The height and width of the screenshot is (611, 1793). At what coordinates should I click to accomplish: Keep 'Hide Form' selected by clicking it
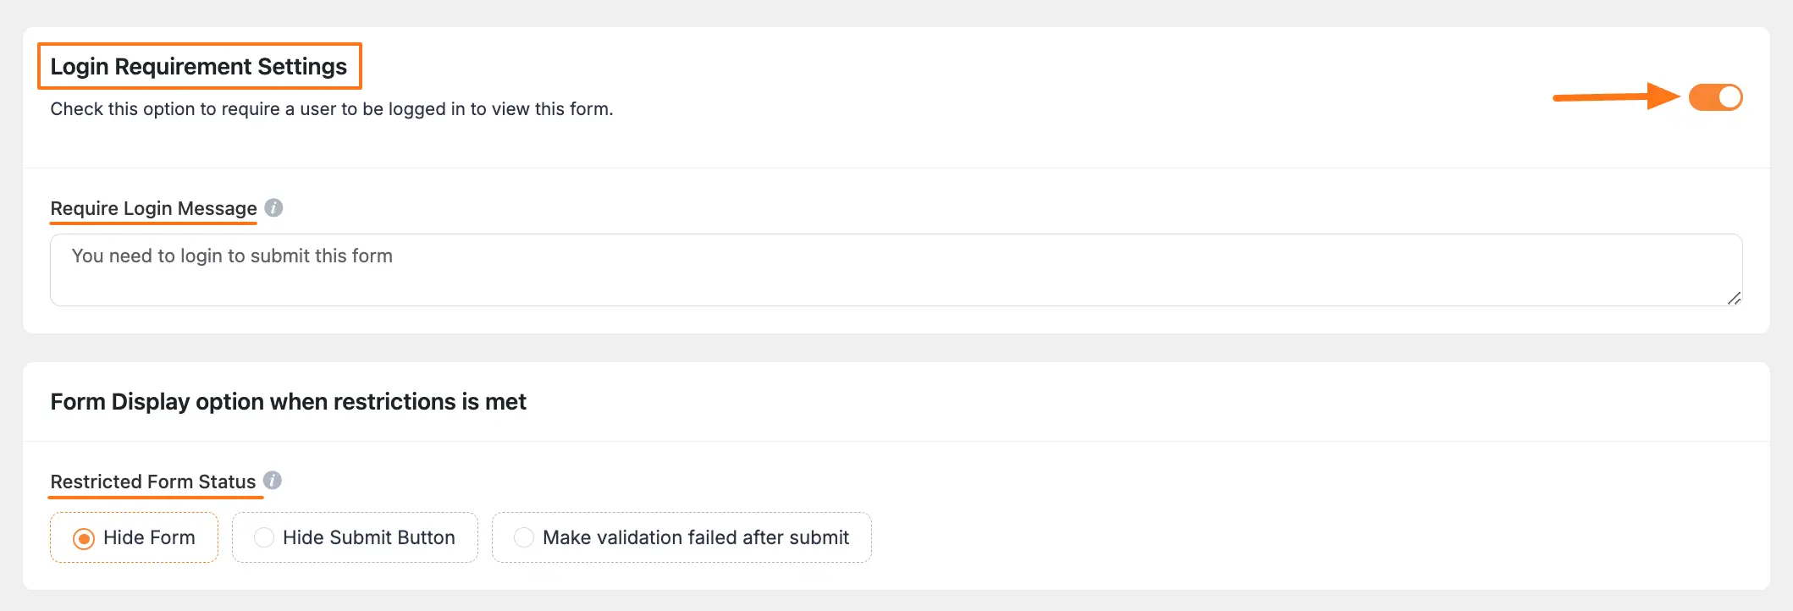coord(133,537)
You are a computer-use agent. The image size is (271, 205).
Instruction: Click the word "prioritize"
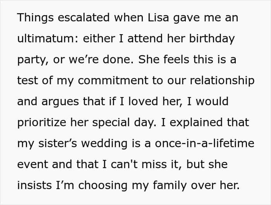(42, 123)
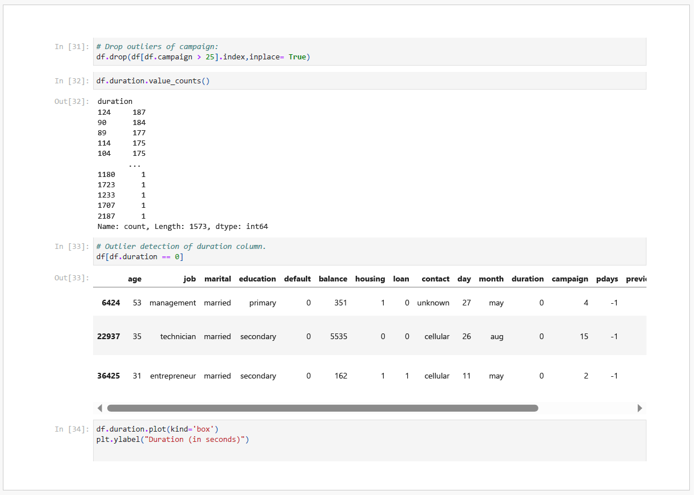This screenshot has width=695, height=495.
Task: Select the "campaign" column header
Action: click(x=569, y=279)
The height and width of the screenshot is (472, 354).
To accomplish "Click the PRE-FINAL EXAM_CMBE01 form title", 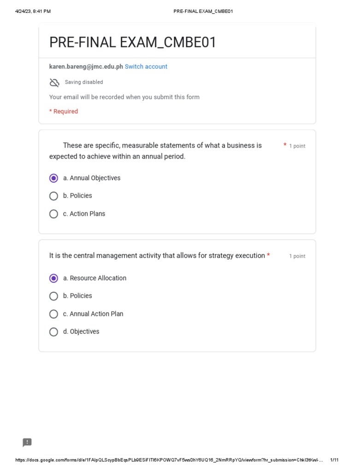I will click(133, 42).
···
Transcribe the records word for word, from the line containing "You are a computer-use" through the line containing "Action: click(x=569, y=279)", with both of those lines included. Omit the pictures from your answer.

You are a computer-use agent. The image size is (271, 205).
Instruction: Click the word "prioritize"
(42, 123)
This screenshot has width=695, height=495.
Task: Select the "campaign" column header
Action: click(x=569, y=279)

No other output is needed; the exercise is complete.